What the exercise asks:
Rewrite the stretch from "Task: Click the link icon beside website URL" through "Action: coord(42,433)", putting "button" in place of "icon" and leaving everything else unchanged.
start Dataset entries
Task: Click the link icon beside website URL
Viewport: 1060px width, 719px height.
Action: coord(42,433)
end Dataset entries
start Dataset entries
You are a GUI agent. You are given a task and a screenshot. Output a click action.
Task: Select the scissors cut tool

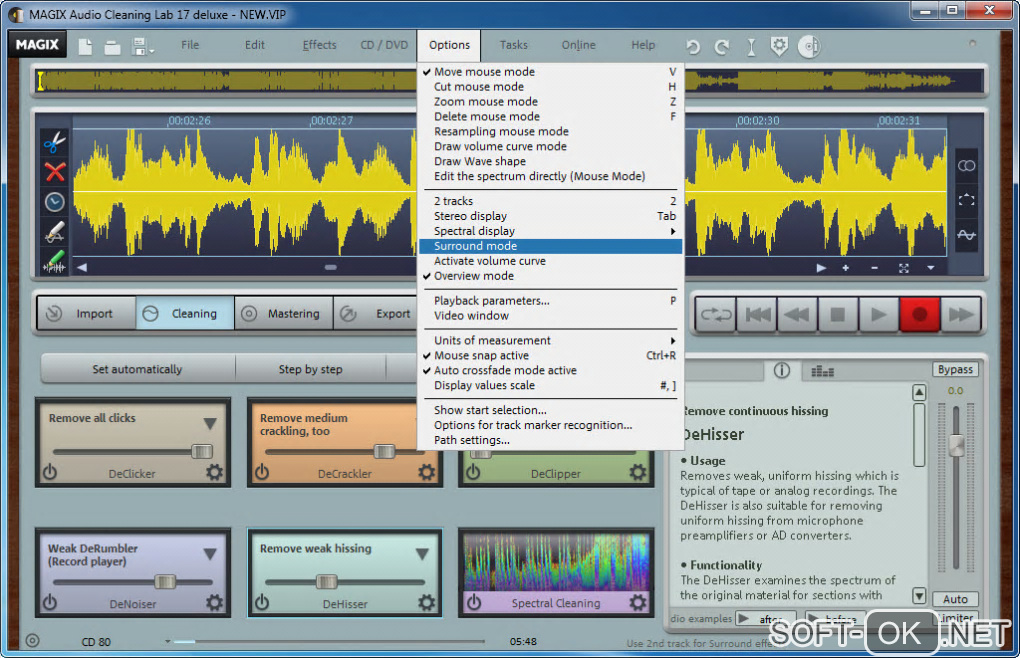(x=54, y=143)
end Dataset entries
Result below:
Task: Click the link button beside website URL
Viewport: 1060px width, 719px height.
Action: coord(42,433)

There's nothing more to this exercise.